First, on May 22, the Civil Rights Division of the Justice Department released a report highlighting the unconstitutional conditions of a county prison in Florida. Then, on May 30th, the American Civil Liberties Union filed a federal lawsuit alleging atrocious conditions at a state prison in Mississippi. One day later, the feds again sounded out on behalf of inmates, this time against profound abuse and neglect at a Pennsylvania prison. Finally, last week, a federal judge issued an order describing the unconstitutional “brutality” of the prison in Orleans Parish, Louisiana.

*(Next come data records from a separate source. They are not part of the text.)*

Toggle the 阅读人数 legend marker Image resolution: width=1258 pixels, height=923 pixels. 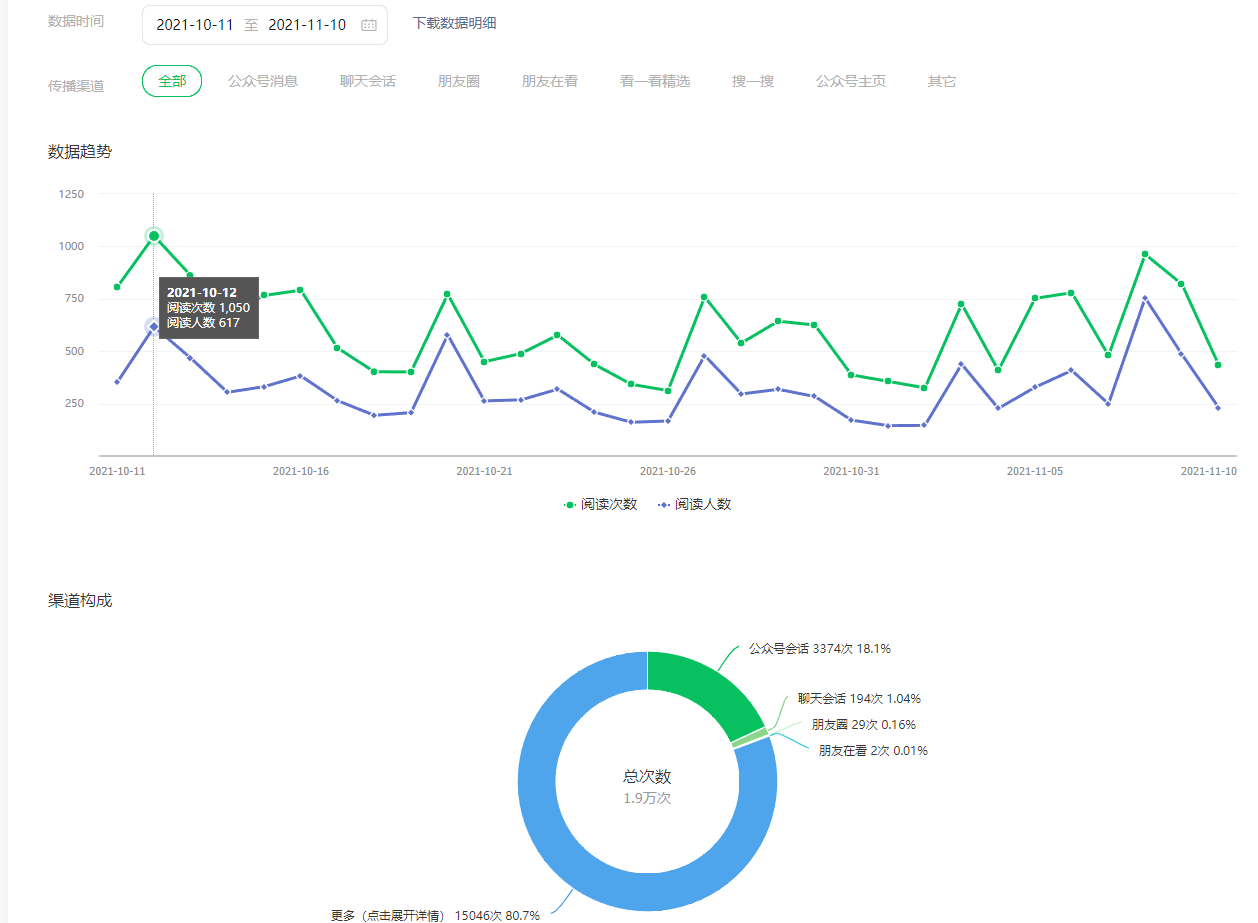pyautogui.click(x=664, y=505)
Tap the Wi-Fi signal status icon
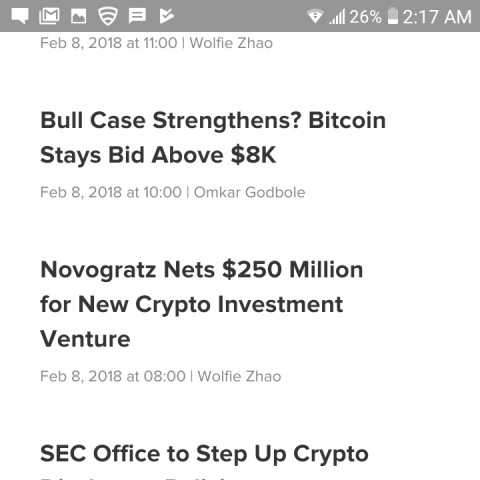This screenshot has height=480, width=480. click(x=315, y=16)
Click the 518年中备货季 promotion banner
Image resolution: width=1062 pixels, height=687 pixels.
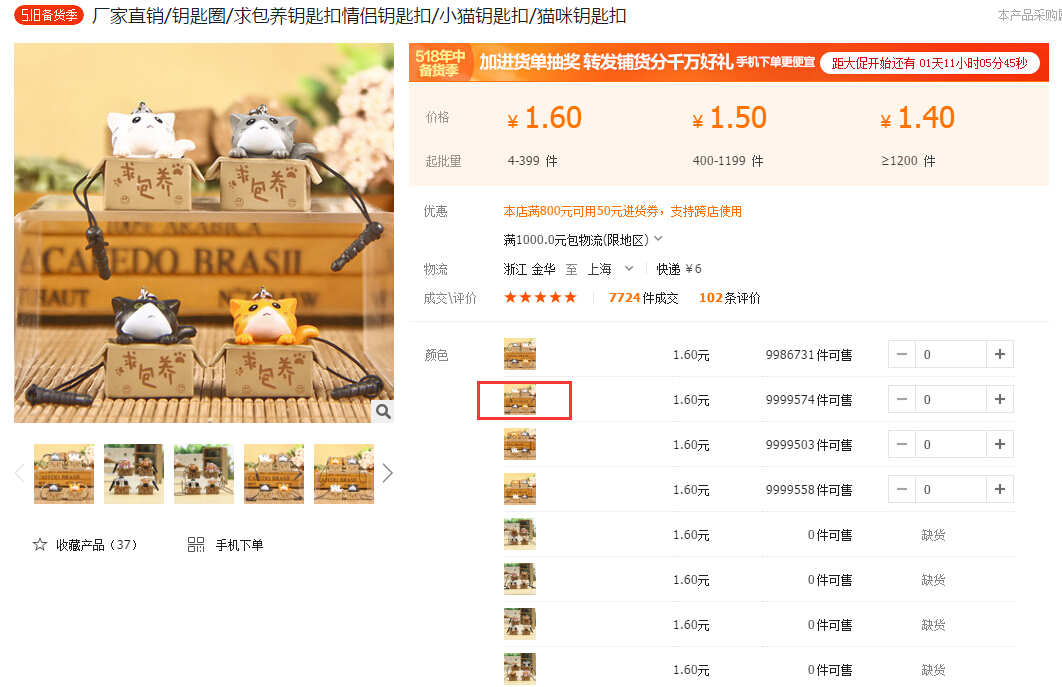pyautogui.click(x=729, y=62)
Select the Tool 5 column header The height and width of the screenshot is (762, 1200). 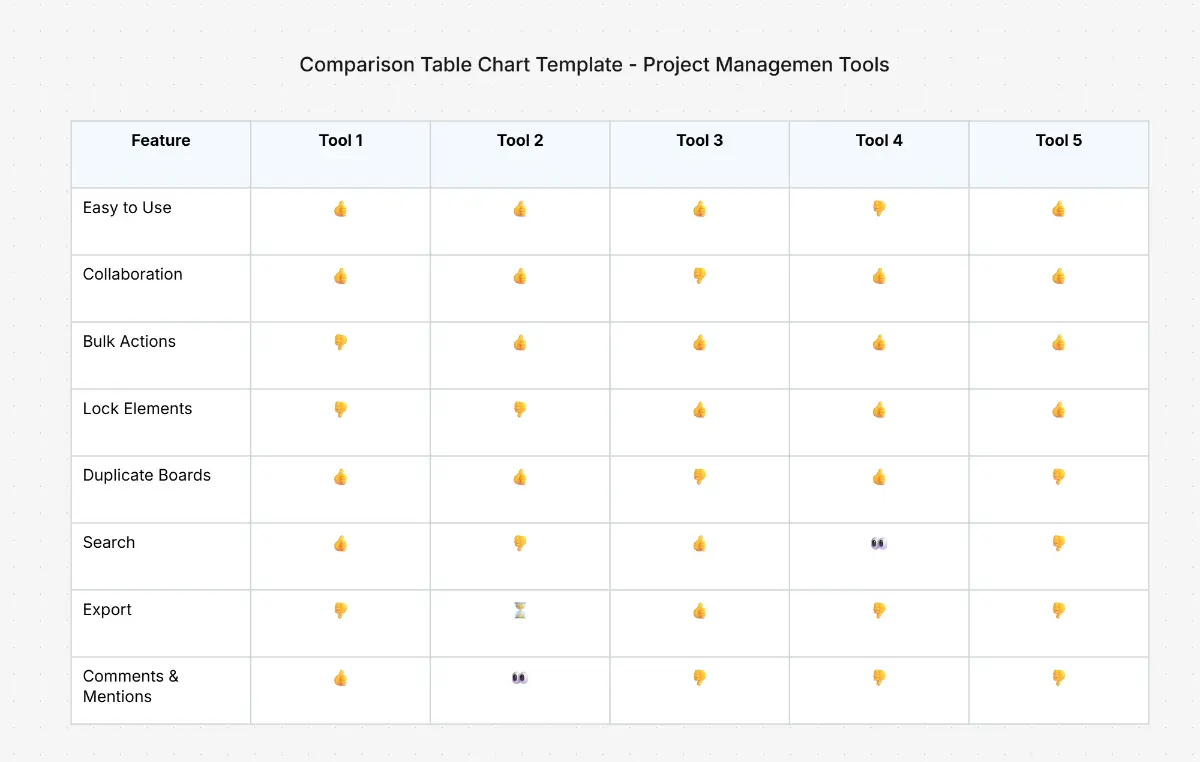click(1059, 141)
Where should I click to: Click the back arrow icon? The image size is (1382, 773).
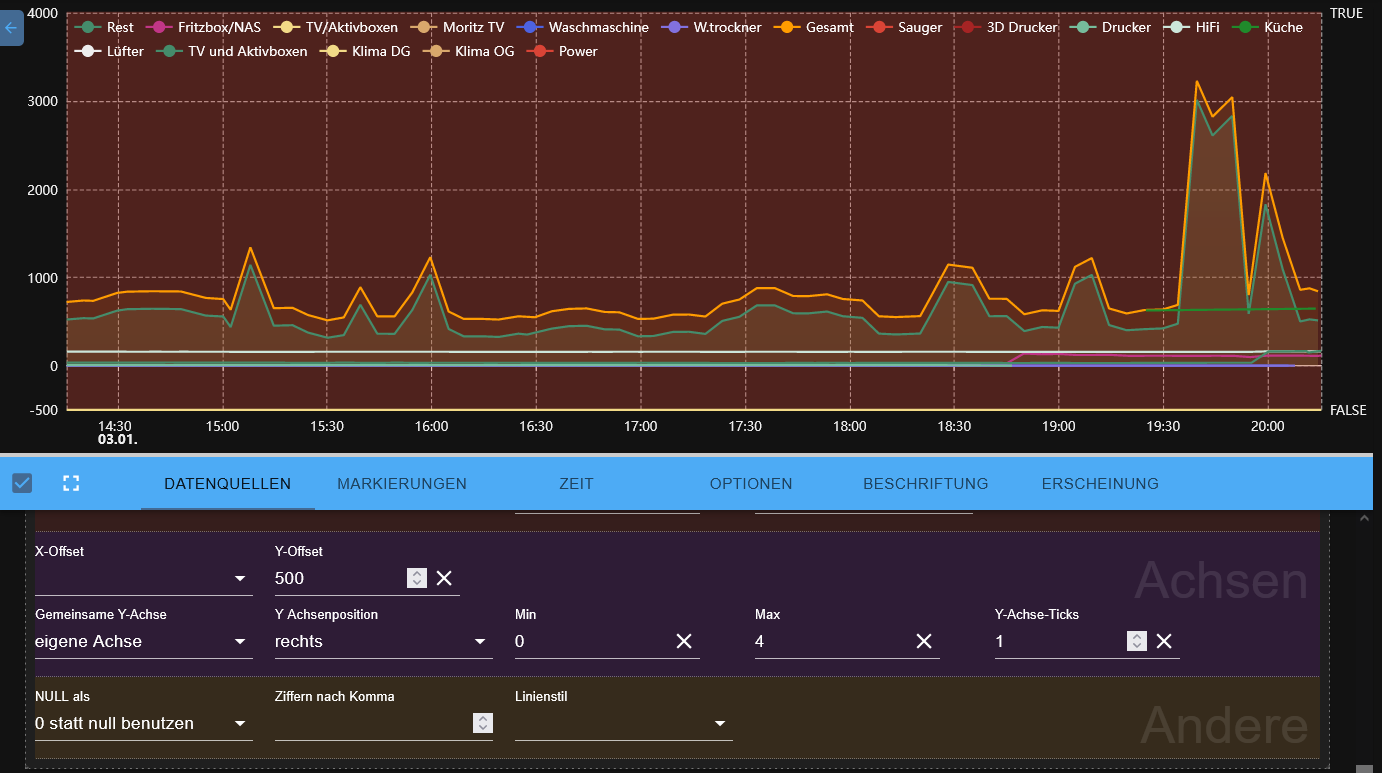(11, 27)
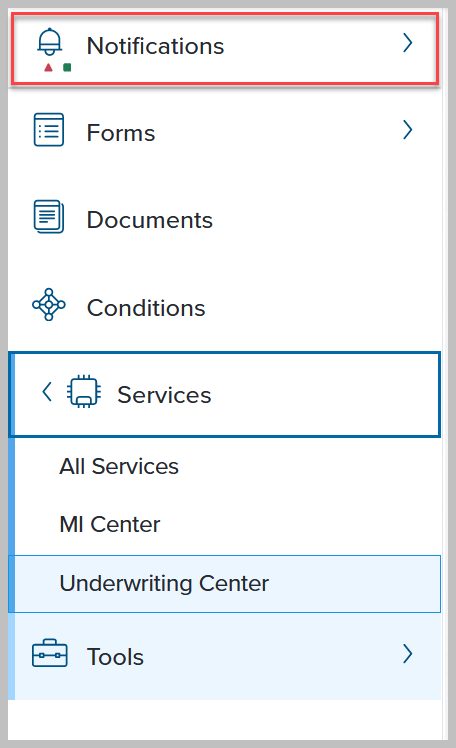Go to the Conditions menu label

point(146,308)
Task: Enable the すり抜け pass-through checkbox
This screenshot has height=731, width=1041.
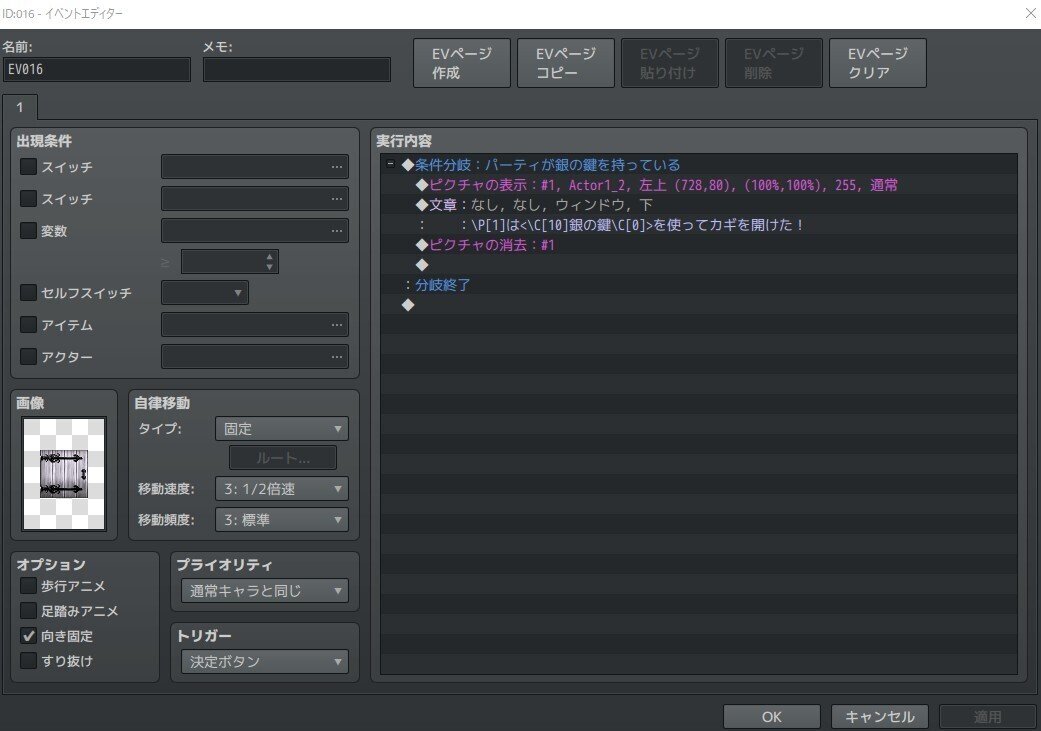Action: 28,661
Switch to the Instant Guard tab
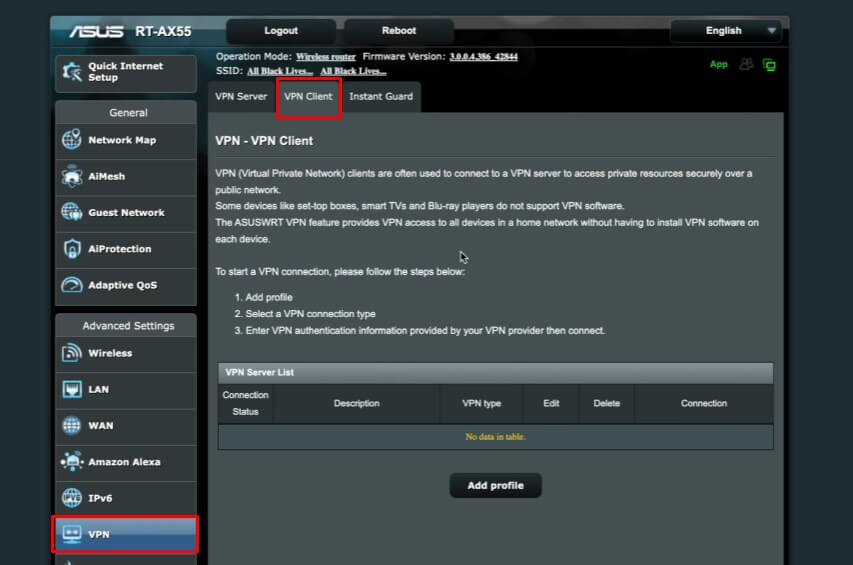The image size is (853, 565). coord(381,97)
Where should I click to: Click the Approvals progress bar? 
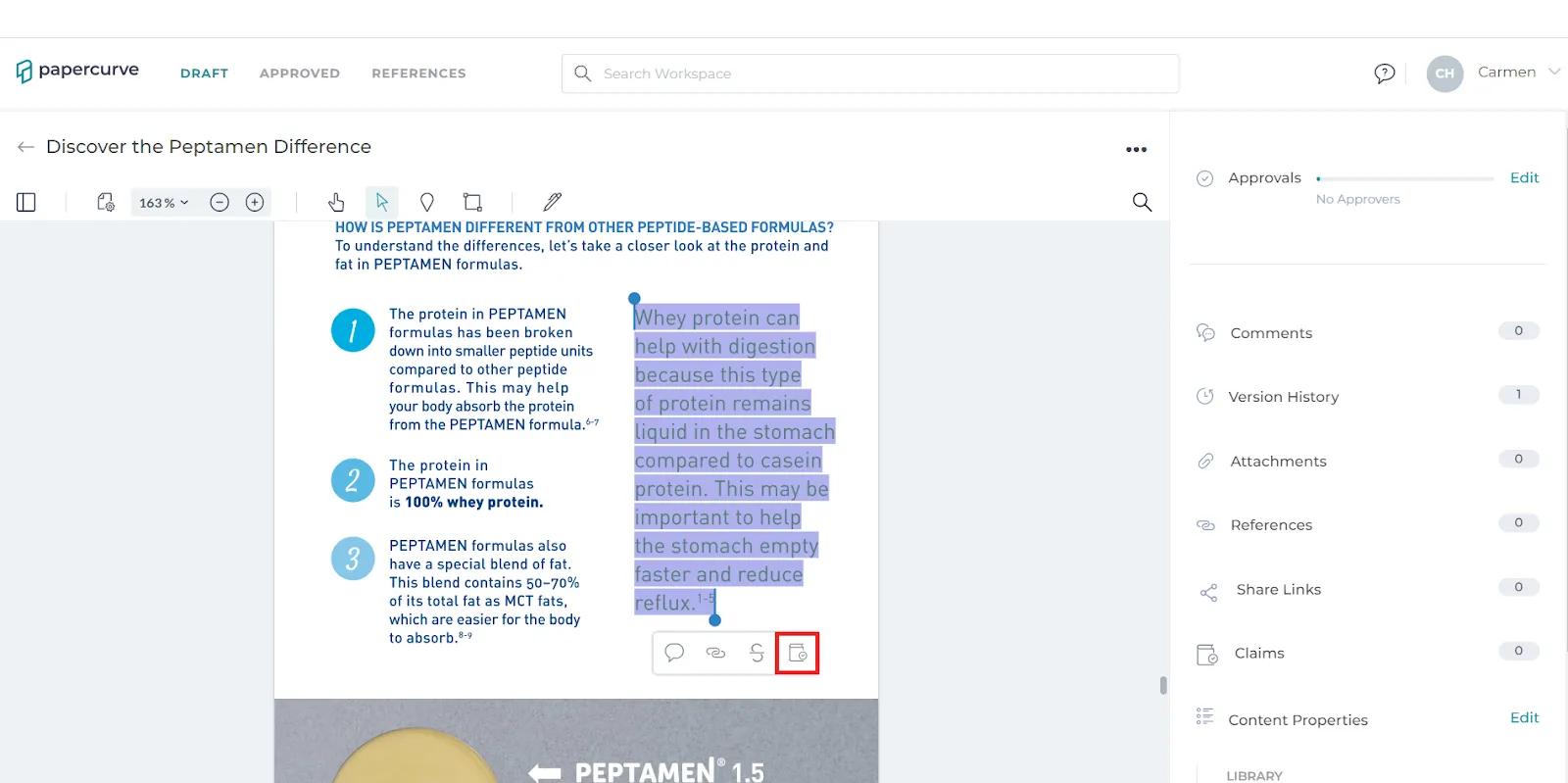(1405, 178)
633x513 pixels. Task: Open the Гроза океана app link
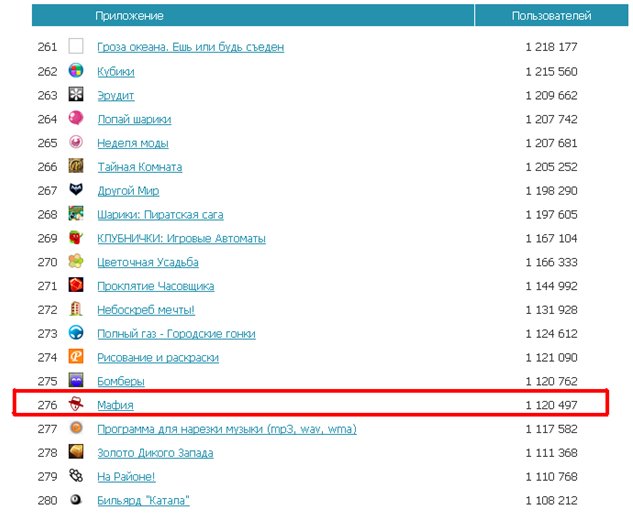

There were many common themes in the reports. In each instance, the mistreatment of mentally ill inmates was highlighted. Prison officials have failed to provide a constitutional level of care in virtually every respect, from providing medication and treatment to protecting the men from committing suicide. In the Louisiana court order, one prison expert is quoted by the judge as describing an “extraordinary and horrific” situation with the prison there. In the Florida investigation, federal investigators noted that local prison officials “have elected to ignore obvious and serious systemic deficiencies” in the jail’s mental health services.

Taken together, these developments shed welcome light on some of the worst government abuses of our time and demonstrate vividly the need for enlightened policies and more human decency and accountability from prison officials. But these lawsuits and investigations and court orders also beg a critical question: If the feds are so concerned with the constitutional rights of mentally ill prisoners in state and local prisons, why is the Justice Department so unwilling to undertake an equally thorough review of the similarly dubious practices and policies now being forced upon mentally ill federal prisoners by the Bureau of Prisons?

This issue strikes close to home, both with the state of California and the County of Los Angeles.